Representing Musical Models (the Isomer way)

Isomer is a suite of software that produces an abstracted representation of the characteristic trends present in musical language through the analysis of symbolic or audio input. Isomer uses this abstracted representation to execute query and transformation algorithms, with the ultimate goal of generating of new/hybrid materials.

Isomer assembles a unified model from raw analysis data (symbolic and/or audio) and populates a single (or multiple) database(s) with observed and interpreted feature data representations. Multiple model abstractions can exist simultaneously in discrete databases, a key feature of Isomer that encourages the emergence of a desired representation schema for the musical model. Model data is separated into four musical components: melody, harmony, rhythm and timbre depending on source availability.

Data Representation Overview

Isomer provides normalized storage of feature data in a Cartesian coordinate (grid) format. This allows input from various sources to combine in a single model representation suitable for further analysis and abstraction.

Cartesian Grid Format

Horizontal Axis

The horizontal (X) axis represents time with sampled data appearing at a regular, user-defined time interval (default = 2 ms). Each vertical column of data is called a slice.

Why is 2ms the default Slice window?

2ms is the smallest time interval at which humans can detect multiple transients and allows for complete capture of MIDI files with resolution of 30bpm @ 960ppq (or 60bpm @ 480ppq).

Vertical Axis

The vertical (Y) axis contains individual streams (type is dependent on input). Each stream forms a horizontal row that is further divided into four sub-stream categories: melody, rhythm, timbre and harmony.

Each grid point contains multidimensional data for each of the stream sub-categories in time at a resolution defined by the user.

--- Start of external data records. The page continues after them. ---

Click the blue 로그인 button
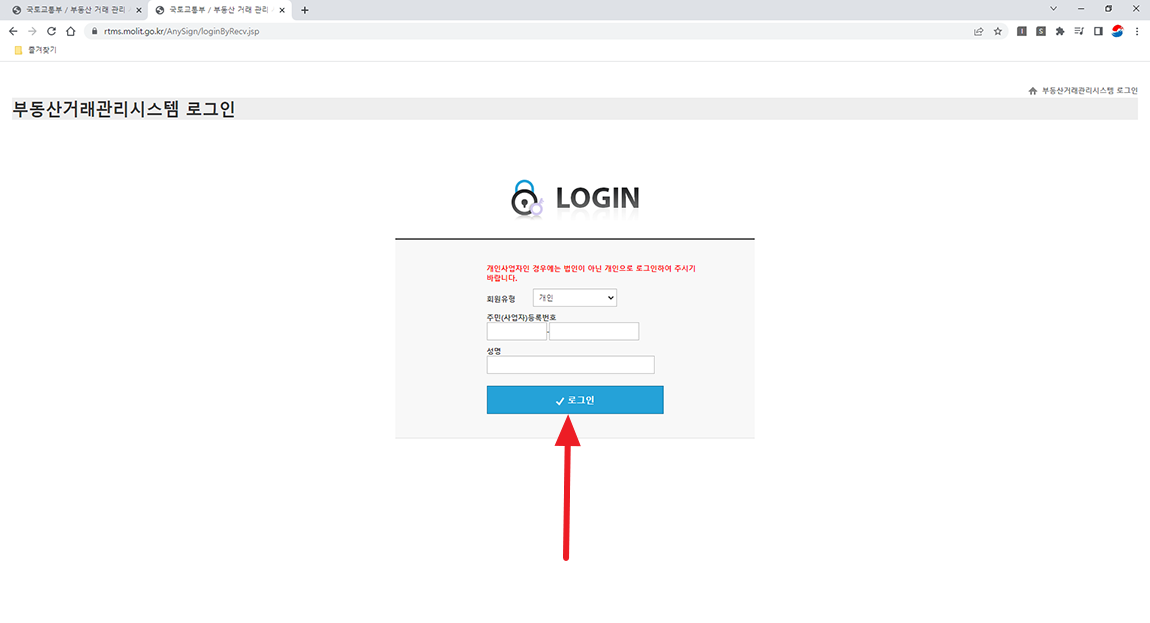Viewport: 1150px width, 623px height. [575, 400]
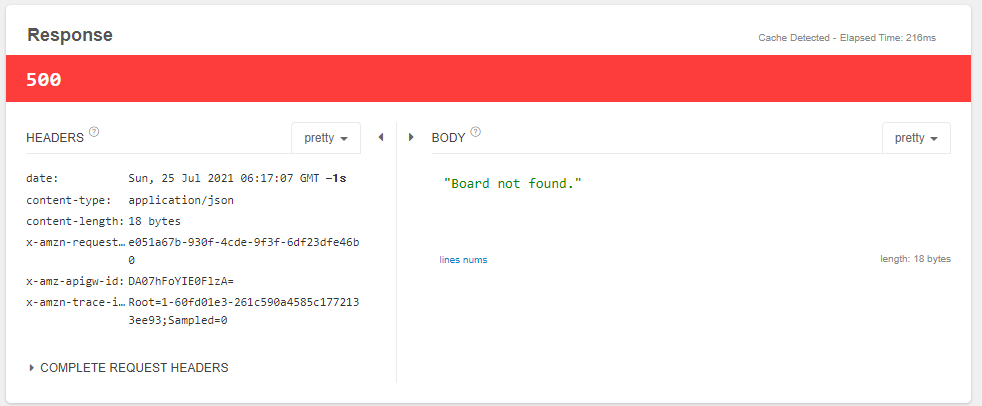This screenshot has width=982, height=406.
Task: Click the "Board not found." response body text
Action: pyautogui.click(x=512, y=184)
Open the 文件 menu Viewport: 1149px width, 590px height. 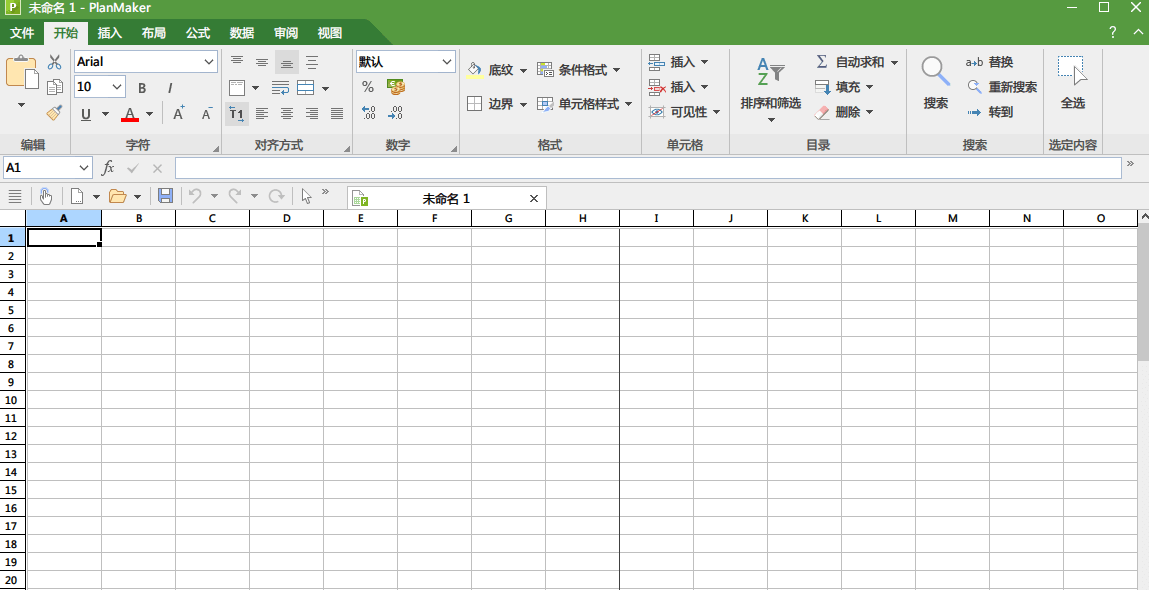coord(22,33)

Observed and Extrapolated Data Fields

The source of input data (audio or symbolic) is determined at the time of model creation. Once the model is generated, the original format (audio or symbolic) of the raw data is no longer an issue, although input format can limit the parameters available (i.e. symbolic input contains no texture data).

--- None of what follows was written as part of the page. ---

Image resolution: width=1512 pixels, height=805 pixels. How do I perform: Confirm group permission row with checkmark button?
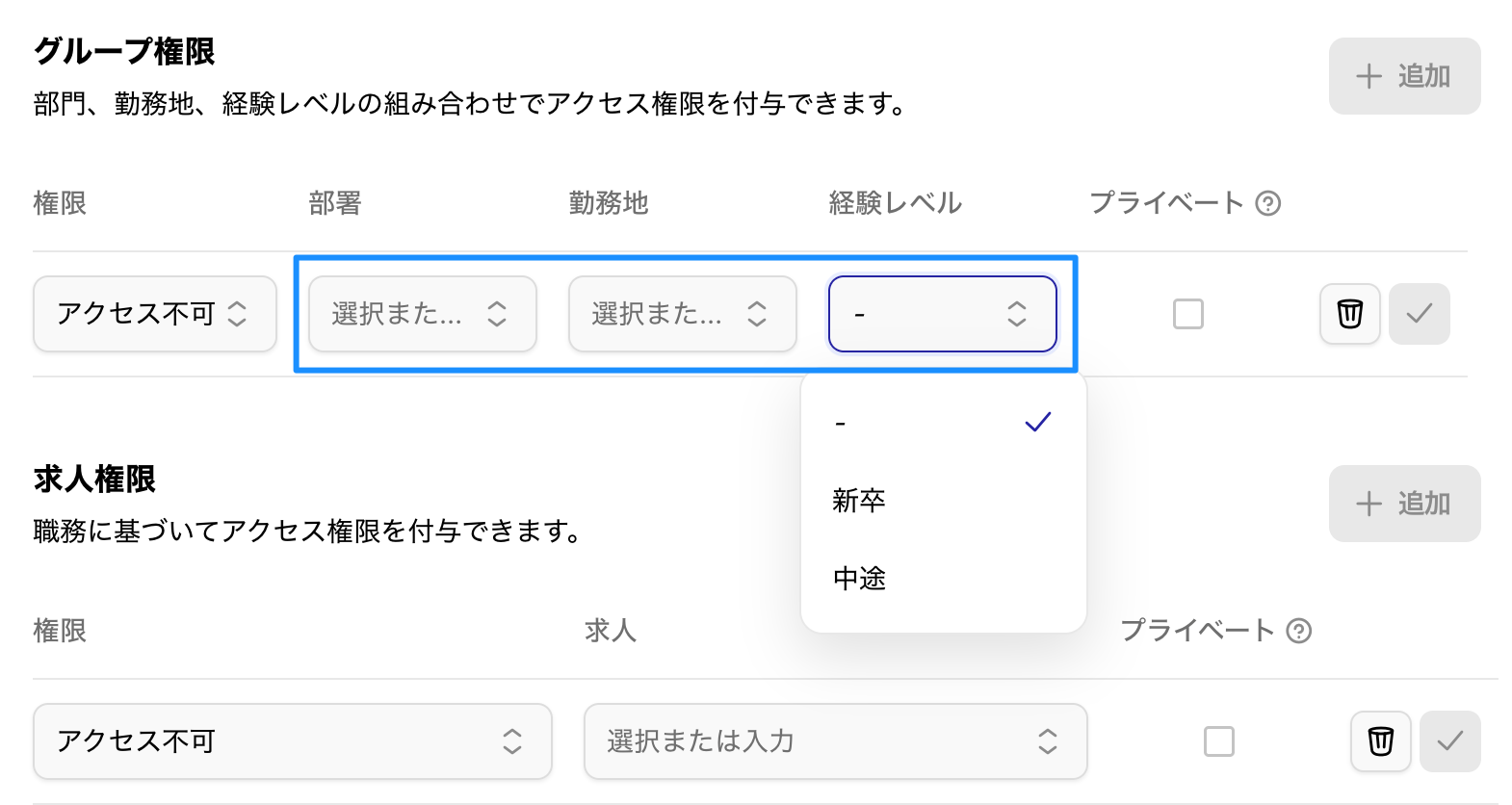[1419, 314]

Regardless of the input format, Isomer attempts to collect data without interpretation using the most accurate methods of analysis available. These data fields are treated as empirical observations. However, during model creation Isomer also calculates additional parameters to better prepare the data for use in a musical context. These are extrapolated data fields.

The grid format described above requires two coordinates: stream/sub-stream (Y) and a series of analysis windows (X). Each point in the grid contains data for the following parameters:

* indicates an extrapolated data field

Melody
- Pitch (hertz, midi)
- Pitch IR *
- IR Equity *
- Proximity Equity *
- Registral Return *
Rhythm
- Band (describes Bark Scale freq range where onset is detected)
- Intensity (percentage, velocity)
- Onset Equity *
Timbre
- RMS
- Spectral Stability
- Spectral Flatness
- MFCC (13)
Harmony
- Pitches (hertz, midi, intensity)
- Average Chroma
- Total Pitches *
- Tension *

Multi-Event Query Parameters

Querying musical data in Isomer allows users to mine the models for musically relevant trends. The user supplies coordinates as time and stream/sub-stream ranges. This input is translated into the matrix coordinates (as defined by the model) before the query is executed.

The interface returns the results as time points (X-axis) and streams/sub-streams (Y-axis) for a given model and allows on-demand calculation of any/all of the following data for any grid coordinates or range of coordinates:

Melody
- Registral Direction
- Registral Return
- Proximity Ratio
- Interval Range
- Melodic Accent
Rhythm
- Temporal Direction
- Temporal Instability
- IOI Range
- NPVI IOI
- NPVI Duration
- Agogic Accent
- Syncopation
Timbre
- Texture Fingerprint
- Dynamic (Timbre) Accent
Harmony
- Tension Direction
- Tension Instability
- Average Tension

Increasing Understanding Through Multiple Perspectives

Isomer extrapolates parameters in addition to the observed data only after window-based quantization takes place. The interpretation that necessarily occurs during quantization can create desirable variations in the resulting model representation. By generating several models from the same source input with varying window sizes, Isomer can create multiple representations of a single input source.

The power of implementing a series of interpreted abstractions is that the raw data can be represented multiple times at varying depths from the original (raw) observations regardless of the model input format, giving the user a variety of ways to view and examine the model. For symbolic input, this provides a useful way to control the level of detail captured in the model. In the case of audio input, the user can find the most appropriate representation for a specific input file; a problem inherent in the musical analysis of raw audio.

For example, determining the location of event onsets, “beats”, or perceptual pulse points may require a high-resolution view of feature data, while the detection of more expansive musical elements like harmonic rhythm may benefit significantly from a more general reduction of the raw DSP data.

In conjunction with the Isomer’s query function, multiple versions of the abstraction layer can exist simultaneously in discrete databases. This design is a key feature of Isomer that encourages the emergence of a desired representation schema, as dictated by the specific task the user has in mind.